Keberadaan pohon kemuning yang ditanam di kompleks Keraton Yogyakarta bisa ditemukan di di Sitihinggil Lor, tepatnya di belakang Bangsal Witana.
Daun kemuning kerap digunakan sebagai bahan campuran membuat lulur untuk pengantin dan pelengkap pembuatan tarub dalam hajat perkawinan.
Pohon kemuning dimaknai sebagai pengingat manusia agar selalu berbuat kebaikan.
Makna lain dari kemuning adalah hening (wening) yang berkorelasi dengan kesucian hati dan kejernihan pikiran.
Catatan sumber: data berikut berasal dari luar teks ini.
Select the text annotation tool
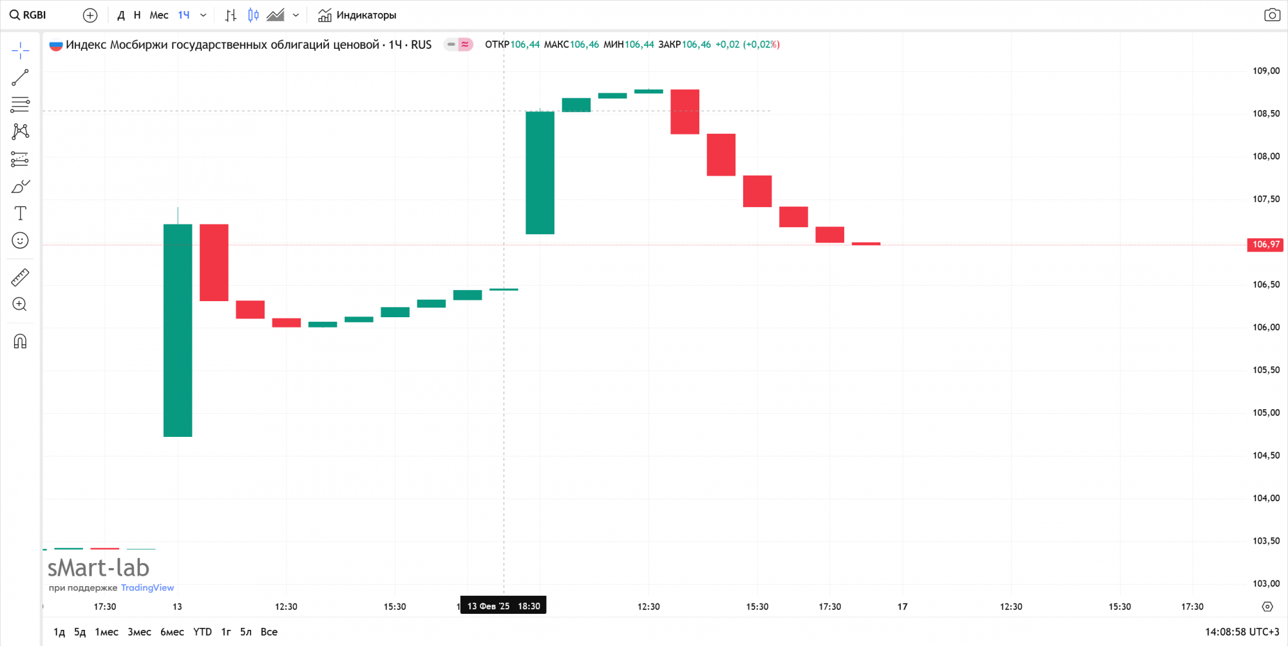Image resolution: width=1288 pixels, height=646 pixels. coord(20,214)
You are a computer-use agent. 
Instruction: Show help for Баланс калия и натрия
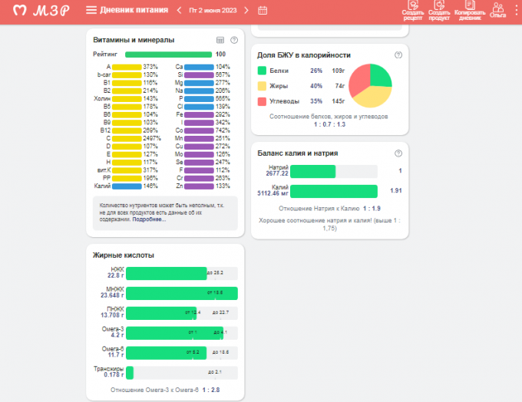coord(398,153)
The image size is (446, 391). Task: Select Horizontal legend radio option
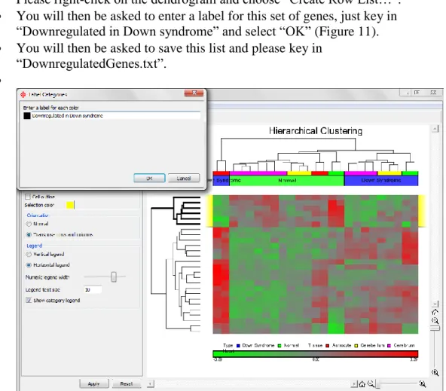coord(29,265)
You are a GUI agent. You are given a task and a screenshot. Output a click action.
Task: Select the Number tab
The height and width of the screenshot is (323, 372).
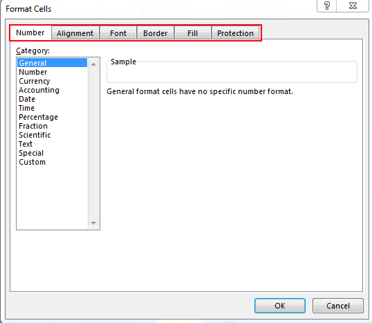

Sementara letak penanamannya yang berada di belakang Sitihinggil diibaratkan seperti perempuan yang selalu berada di dalam dan bukan untuk dipertontonkan bagi umum.
Pohon jambu klampok arum yang ditanam Keraton Yogyakarta juga dapat ditemukan di kompleks Srimanganti.
Pemberian nama “Klampok Arum” diambil dari aroma buahnya yang wangi.
Pohon jambu klampok arum menjadi perlambang bahwa Sultan harus selalu berkata yang harum, selalu bicara dengan bijaksana supaya kemurnian dan kesucian sultan berbau harum di seluruh dunia.
Selain itu, pohon jambu klampok arum ini juga melambangkan harapan agar nama Sri Sultan Hamengku Buwono dan Keraton Yogyakarta selalu harum.
Keberadaan pohon jambu dersana yang ditanam di kompleks Keraton Yogyakarta bisa ditemukan di Plataran Kamandungan Kidul, Plataran Kemagangan, Plataran Srimanganti, dan Plataran Kamandungan Lor.
Konon, kekuatan aura yang dimiliki dan dikeluarkan oleh pohon jambu dersana ini membuat tanah yang pada awalnya panas berubah menjadi membawa keberuntungan.
Selain itu, sura yang dimiliki pohon jambu dersana dipercaya dapat mendatangkan rezeki dan berkah bagi pemiliknya atau penghuni di kawasan tempat pohon itu tumbuh.
Pohon jambu dersana dikenal melambangkan kekuatan yang maknanya berkaitan dengan banyaknya Abdi Dalem yang menghadap raja untuk memberikan pengabdian.
Sementara bagi raja, makna filosofis yang terkandung pada pohon jambu dersana adalah teladan atau “kaderesan sih ing sesami” yang artinya kasih sayang kepada sesama.
Keberadaan pohon kepel yang ditanam di kompleks Keraton Yogyakarta bisa ditemukan di Plataran Kemagangan, Plataran Srimanganti, dan Plataran Kamandungan Lor.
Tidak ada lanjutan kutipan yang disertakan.